#### [REQUIRED TASK]
Reproduce the lines below without any change, beginning at the line containing "This screenshot has height=784, width=2576." and continuing through the line containing "close is located at coordinates (1168, 14).", both included.

#### [RECORD LIST]

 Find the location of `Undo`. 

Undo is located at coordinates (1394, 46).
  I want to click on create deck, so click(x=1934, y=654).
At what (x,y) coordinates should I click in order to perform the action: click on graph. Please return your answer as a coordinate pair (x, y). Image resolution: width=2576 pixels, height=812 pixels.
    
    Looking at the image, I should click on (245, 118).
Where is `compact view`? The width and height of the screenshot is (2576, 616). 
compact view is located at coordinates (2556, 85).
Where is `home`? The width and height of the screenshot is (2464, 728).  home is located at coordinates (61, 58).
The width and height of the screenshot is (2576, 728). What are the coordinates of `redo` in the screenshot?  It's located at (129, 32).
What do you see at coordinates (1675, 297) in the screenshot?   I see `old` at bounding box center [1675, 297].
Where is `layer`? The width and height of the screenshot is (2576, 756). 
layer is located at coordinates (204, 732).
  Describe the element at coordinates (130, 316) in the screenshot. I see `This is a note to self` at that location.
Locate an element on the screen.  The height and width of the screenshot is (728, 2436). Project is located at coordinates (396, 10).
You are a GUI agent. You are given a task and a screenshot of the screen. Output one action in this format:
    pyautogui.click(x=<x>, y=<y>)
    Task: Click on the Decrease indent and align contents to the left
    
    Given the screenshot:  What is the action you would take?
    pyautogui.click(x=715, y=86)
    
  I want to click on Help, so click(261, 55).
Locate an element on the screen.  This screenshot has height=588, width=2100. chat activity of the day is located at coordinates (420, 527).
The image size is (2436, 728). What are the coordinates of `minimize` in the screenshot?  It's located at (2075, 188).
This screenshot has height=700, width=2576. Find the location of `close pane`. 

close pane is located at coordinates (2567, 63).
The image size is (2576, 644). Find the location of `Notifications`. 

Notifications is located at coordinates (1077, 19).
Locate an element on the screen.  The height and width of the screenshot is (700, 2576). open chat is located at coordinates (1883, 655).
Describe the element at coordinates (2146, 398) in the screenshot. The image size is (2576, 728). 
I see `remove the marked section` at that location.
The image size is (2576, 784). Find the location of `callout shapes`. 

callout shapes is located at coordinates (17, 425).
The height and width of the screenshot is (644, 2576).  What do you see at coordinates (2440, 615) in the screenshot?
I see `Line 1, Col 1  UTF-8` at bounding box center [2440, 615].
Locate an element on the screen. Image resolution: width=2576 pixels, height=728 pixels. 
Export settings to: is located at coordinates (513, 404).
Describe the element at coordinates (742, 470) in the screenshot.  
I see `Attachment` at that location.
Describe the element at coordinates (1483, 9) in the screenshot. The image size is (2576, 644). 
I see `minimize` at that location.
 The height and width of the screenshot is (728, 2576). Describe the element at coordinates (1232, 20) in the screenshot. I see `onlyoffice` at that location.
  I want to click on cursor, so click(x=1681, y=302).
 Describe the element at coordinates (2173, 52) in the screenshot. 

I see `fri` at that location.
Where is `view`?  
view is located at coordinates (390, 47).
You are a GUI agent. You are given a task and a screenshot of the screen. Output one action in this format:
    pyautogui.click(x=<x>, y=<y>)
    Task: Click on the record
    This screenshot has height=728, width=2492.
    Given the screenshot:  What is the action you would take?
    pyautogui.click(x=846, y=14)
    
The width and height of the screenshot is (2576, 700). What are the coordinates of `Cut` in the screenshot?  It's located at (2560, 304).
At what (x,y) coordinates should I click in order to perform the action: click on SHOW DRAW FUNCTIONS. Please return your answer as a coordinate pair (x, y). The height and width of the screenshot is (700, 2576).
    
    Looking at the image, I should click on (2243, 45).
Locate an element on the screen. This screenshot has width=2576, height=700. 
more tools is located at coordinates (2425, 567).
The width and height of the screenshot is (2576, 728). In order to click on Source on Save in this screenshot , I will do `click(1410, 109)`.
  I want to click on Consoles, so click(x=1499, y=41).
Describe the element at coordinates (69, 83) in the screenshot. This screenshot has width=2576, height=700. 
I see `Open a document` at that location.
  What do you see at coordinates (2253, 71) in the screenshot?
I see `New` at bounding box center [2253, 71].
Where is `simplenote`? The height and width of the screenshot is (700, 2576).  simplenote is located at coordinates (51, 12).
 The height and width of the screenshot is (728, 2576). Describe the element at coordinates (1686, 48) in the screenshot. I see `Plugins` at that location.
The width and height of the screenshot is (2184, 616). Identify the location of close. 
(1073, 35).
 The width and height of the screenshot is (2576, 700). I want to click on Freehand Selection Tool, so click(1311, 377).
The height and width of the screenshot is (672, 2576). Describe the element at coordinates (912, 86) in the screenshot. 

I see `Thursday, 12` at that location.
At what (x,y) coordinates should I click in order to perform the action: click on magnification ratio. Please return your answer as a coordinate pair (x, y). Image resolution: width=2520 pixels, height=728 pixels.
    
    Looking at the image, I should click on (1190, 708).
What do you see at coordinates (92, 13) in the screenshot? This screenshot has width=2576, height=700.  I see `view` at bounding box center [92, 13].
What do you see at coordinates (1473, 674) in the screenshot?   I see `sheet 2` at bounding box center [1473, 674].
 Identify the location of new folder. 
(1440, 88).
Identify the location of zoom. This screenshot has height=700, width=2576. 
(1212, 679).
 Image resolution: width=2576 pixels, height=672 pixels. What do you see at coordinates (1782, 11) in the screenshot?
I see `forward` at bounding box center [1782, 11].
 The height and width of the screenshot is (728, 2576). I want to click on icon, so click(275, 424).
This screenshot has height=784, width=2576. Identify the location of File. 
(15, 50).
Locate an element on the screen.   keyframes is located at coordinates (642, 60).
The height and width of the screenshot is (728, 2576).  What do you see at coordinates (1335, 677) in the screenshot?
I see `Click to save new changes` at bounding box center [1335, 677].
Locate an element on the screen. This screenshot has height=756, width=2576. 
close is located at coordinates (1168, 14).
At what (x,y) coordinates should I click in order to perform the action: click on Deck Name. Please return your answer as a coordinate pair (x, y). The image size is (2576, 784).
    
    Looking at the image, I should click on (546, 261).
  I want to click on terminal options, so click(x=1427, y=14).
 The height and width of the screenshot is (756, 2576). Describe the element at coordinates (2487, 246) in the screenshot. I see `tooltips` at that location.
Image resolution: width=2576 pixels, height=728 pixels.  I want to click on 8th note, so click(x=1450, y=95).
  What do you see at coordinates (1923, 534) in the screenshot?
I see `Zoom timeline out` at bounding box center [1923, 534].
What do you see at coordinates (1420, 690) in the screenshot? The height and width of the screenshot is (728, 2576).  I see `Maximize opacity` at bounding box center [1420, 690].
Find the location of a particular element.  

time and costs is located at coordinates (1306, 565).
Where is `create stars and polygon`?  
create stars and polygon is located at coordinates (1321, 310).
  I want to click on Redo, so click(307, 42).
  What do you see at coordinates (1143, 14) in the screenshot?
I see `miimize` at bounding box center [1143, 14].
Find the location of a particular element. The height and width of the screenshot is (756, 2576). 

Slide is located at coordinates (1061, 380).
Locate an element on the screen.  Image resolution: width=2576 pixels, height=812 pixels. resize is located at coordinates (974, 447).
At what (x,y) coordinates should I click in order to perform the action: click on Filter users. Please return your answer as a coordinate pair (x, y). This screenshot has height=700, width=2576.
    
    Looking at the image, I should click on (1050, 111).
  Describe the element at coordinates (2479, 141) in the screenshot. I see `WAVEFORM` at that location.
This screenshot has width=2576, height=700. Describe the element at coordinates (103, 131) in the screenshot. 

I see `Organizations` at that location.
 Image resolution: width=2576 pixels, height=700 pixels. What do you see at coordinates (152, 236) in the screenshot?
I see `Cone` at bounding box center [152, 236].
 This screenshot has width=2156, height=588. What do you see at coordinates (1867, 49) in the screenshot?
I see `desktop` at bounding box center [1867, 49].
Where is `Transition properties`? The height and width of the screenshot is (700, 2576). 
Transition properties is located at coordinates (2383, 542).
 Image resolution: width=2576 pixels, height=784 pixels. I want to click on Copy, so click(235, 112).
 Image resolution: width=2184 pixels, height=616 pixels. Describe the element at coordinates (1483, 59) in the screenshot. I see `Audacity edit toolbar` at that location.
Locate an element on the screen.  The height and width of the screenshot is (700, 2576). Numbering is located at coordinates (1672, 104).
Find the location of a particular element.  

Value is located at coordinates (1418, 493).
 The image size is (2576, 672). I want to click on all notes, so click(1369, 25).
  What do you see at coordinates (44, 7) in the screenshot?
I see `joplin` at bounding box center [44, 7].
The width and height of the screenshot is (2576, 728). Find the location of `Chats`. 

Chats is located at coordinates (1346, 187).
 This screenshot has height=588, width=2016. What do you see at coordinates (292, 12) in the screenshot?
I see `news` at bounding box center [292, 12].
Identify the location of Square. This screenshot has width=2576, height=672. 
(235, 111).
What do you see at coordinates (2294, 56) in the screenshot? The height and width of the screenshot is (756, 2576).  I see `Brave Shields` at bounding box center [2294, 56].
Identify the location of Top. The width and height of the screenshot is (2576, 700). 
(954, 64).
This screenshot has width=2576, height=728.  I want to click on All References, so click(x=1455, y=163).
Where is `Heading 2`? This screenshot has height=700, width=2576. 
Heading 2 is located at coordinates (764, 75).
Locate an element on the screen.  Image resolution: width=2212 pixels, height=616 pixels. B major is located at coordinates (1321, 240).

#### [SOLUTION TO THIS TASK]
This screenshot has height=784, width=2576. Identify the location of File. 
(15, 50).
Locate an element on the screen.   keyframes is located at coordinates (642, 60).
The height and width of the screenshot is (728, 2576).  What do you see at coordinates (1335, 677) in the screenshot?
I see `Click to save new changes` at bounding box center [1335, 677].
Locate an element on the screen. This screenshot has height=756, width=2576. 
close is located at coordinates (1168, 14).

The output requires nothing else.